④「当初の明示」で明示していなかった労働条件を新たに提示する場合
例)当初:基本給25万円/月 → 基本給25万円/月、営業手当3万円/月

この変更明示の方法については、変更前と変更後で対照できる書面を交付することが望ましいですが、労働条件通知書で変更箇所に下線を引く、着色する、脚注をつける等の方法でも可能とされています。

労働者が変更内容を認識した上で労働契約を締結するかどうか考える時間が確保されるよう、変更明示は可能な限り速やかに行わなければならないことや、変更した理由について質問を受けた際には適切に説明を行うことなども指針に加えられており、留意しなければなりません。

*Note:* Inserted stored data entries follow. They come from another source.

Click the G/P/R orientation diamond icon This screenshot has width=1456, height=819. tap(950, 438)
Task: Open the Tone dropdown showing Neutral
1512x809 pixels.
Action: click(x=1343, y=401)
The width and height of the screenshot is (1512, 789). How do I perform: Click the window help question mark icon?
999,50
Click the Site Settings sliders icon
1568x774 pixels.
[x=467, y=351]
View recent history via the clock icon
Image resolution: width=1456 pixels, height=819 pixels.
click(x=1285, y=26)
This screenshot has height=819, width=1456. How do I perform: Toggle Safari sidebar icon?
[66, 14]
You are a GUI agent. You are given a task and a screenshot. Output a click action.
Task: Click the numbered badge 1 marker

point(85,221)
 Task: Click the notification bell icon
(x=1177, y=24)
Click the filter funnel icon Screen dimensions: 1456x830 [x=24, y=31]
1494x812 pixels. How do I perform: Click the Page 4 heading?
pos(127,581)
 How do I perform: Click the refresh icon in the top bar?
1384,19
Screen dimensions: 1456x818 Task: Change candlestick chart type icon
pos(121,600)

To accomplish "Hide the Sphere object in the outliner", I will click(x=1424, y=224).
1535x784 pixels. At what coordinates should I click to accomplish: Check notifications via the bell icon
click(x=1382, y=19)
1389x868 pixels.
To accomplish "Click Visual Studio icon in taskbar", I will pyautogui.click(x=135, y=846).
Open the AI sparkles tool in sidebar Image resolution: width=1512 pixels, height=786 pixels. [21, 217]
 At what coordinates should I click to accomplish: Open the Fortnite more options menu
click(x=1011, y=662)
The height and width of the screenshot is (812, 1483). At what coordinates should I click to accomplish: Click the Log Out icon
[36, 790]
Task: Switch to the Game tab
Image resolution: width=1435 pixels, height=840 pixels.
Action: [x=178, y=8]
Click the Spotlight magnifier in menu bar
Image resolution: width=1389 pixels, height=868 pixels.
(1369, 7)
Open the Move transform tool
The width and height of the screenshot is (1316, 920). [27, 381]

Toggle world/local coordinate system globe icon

新規学卒者については特に配慮が必要なので募集内容の変更を行うことは不適切であるということや、学卒者については内定までに労働条件明示を書面により行わなければならないことも指針に記載されています。

 

罰則はあるのか?

変更明示が適切に行われていない場合や、当初の明示が不適切だった場合(虚偽の内容や、明示が不十分な場合)は、行政による指導監督(行政指導や改善命令、勧告、企業名公表)や罰則等の対象となる場合があります。また、変更明示や当初の明示について違反があった企業が法違反の是正勧告に従わず、企業名を公表された場合にはハローワークで一定期間新卒求人を受け付けないことになっています。

求人募集の際にはこれらの法改正の内容をご確認いただき、行政指導の対象とならないよう留意していただきたいと思います。